Cassel Sharpe in White Cat by Holly Black
“The most important thing for any con artist is never to think like a mark. Marks think they can get something for nothing…Marks forget that whenever something’s too good to be true, that’s because it’s a con.” It may be unfair to call Cassel Sharpe—the hero of White Cat, the first book in Holly Black’s urban fantasy series The Curse Workers—a con artist, given that he’s being magically manipulated by his criminal family. But White Cat is definitely about cons, as well as crimes, betrayals, mystical curses, impossible transformations, and a whole lot more.
Everyone in The Book of Swindles by Zhang Yingyu
One of the oldest story collections about fraudsters, The Book of Swindles is a 17th century Chinese collection entirely about, as the title suggests, swindles. The book isn’t about one con artist, but tells 84 stories divided into 24 types of swindles from “The Bag Drop” and “Robbery” to “Corruption in Education” and even “Poetry.” After the stories, the author provides commentary on the evilness or cleverness of the swindles and how to protect yourself from them. It’s a fascinating collection of ancient cons, many of which are just as common today.
Ruth from The Life and Loves of a She-Devil by Fay Weldon
Everyone likes a good revenge tale, and Weldon tells a whopper of one in her feminist satire The Life and Loves of a She-Devil.
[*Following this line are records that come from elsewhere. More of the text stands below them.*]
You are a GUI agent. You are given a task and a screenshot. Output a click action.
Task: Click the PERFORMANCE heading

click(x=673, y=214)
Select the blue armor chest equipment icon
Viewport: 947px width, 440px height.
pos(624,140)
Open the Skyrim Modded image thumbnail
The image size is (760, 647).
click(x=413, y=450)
After Ruth confronts her husband Bobbo about his affair, he calls her a “she-devil” and she decides to try that title out. (“Peel away the wife, the mother, find the woman within, and there the she devil is.”) She convinces her husband that she is dead, then torments him and his mistress, the rich romance novelist Mary Fisher. Her vengeance involves arson, prison, and identity theft of the most extreme kind.